* _Exercise instructions_: The passage on state transportation asset management plans names several examples of useful state reporting practices. List all of them.

* _Page excerpt_:

Delaware based its pavement funding gap analysis on the overall condition of the highway system. The state’s 2022 TAMP found “no significant gaps projected for state targets” for pavement under a “baseline funding scenario.” But the condition analysis indicated that condition targets for certain categories of roads were not being met, even though pavement funding needs were being met as a whole. As a result, the TAMP showed a pavement condition gap but no associated funding gap.22
Although such analytical inconsistencies can make comparisons across states more difficult, they can potentially make the analyses more applicable to the questions that a state’s policymakers and stakeholders need answers to.
State reporting and data vary, should be improved
States vary in what they analyze and present in their TAMPs. Detailed, consistent, and policy-relevant information can offer policymakers and stakeholders additional guidance and better inform decisions than just summary numbers. Offering year-by-year projections, breaking the data down into important categories of road and bridge maintenance and preservation, and assessing different potential strategies are examples of useful state reporting practices.
By sharing effective analytical models and promising reporting practices from states throughout the country, Pew’s examination of TAMPs can help state DOTs learn from each other and present more comprehensive, consistent information to better inform policymakers, stakeholders, and the public.

* _Dataset section_:
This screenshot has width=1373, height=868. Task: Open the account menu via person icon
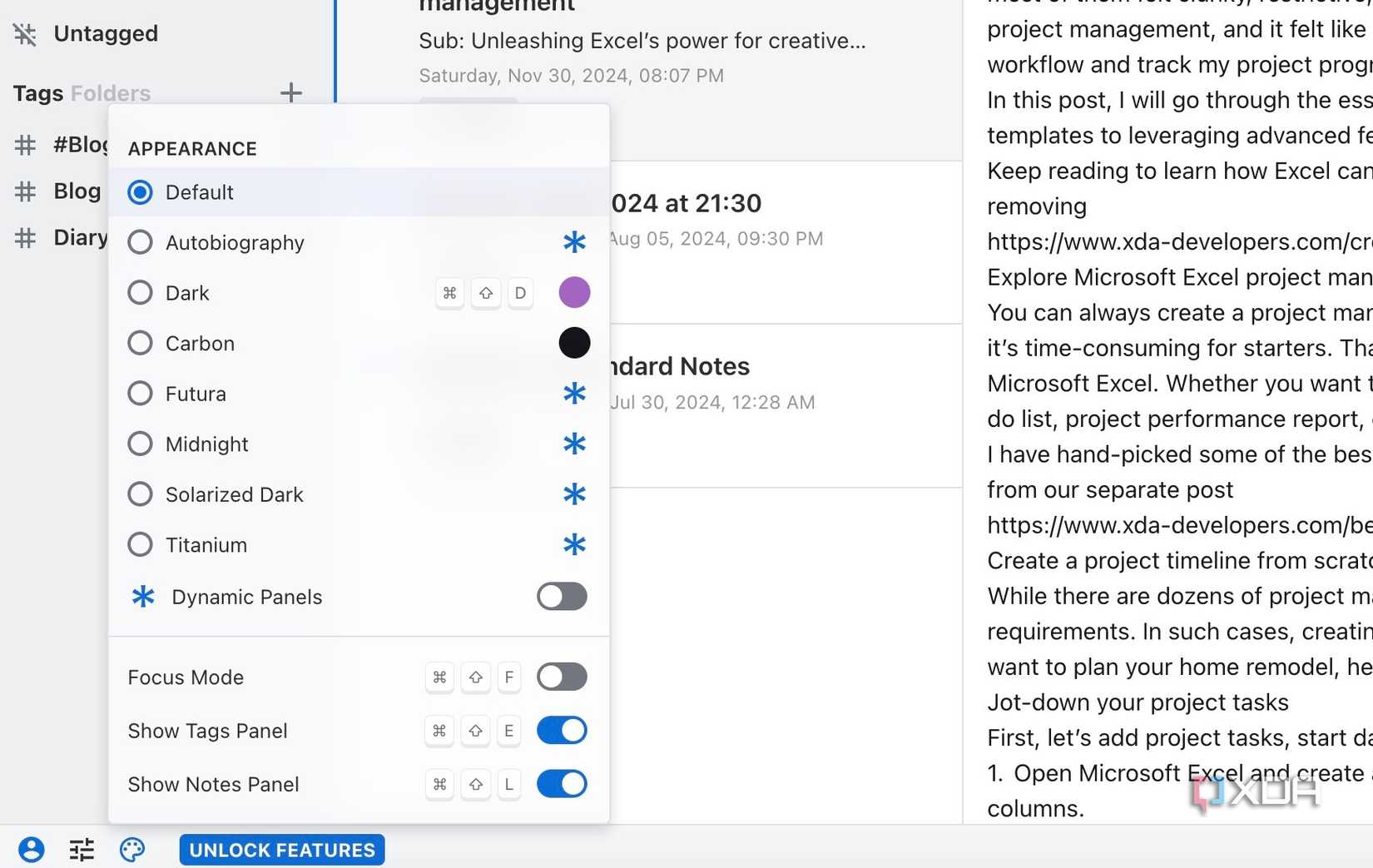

* _Reply_:
- Offering year-by-year projections
- Breaking the data down into important categories of road and bridge maintenance and preservation
- Assessing different potential strategies